■ Instruction ■
Copy out the lines from the first one through the line that contains "Describe the element at coordinates (142, 685)", reproducing each character precisely.

■ Material shown ■
>>>>>

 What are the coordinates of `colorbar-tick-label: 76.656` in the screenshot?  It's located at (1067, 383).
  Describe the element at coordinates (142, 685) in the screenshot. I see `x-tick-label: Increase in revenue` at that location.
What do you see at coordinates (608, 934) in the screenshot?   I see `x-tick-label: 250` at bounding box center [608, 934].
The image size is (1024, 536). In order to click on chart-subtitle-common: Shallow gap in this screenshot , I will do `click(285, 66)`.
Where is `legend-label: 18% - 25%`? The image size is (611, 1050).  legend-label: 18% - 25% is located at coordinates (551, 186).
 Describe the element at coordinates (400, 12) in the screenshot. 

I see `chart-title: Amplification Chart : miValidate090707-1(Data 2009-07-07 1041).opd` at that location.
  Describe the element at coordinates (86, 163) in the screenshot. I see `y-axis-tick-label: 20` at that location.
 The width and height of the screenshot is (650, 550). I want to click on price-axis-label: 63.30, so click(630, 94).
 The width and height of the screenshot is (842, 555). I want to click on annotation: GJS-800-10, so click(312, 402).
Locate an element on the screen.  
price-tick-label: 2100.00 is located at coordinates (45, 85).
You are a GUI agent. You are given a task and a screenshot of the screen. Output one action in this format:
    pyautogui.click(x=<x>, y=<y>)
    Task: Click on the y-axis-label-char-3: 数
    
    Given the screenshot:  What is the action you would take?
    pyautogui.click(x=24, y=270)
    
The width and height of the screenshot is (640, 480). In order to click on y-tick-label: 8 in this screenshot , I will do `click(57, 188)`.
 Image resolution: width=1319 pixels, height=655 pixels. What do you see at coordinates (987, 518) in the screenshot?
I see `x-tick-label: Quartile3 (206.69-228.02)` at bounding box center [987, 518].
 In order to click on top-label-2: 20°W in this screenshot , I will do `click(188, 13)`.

<<<<<

■ Task solution ■
 What are the coordinates of `colorbar-tick-label: 76.656` in the screenshot?  It's located at (1067, 383).
  Describe the element at coordinates (142, 685) in the screenshot. I see `x-tick-label: Increase in revenue` at that location.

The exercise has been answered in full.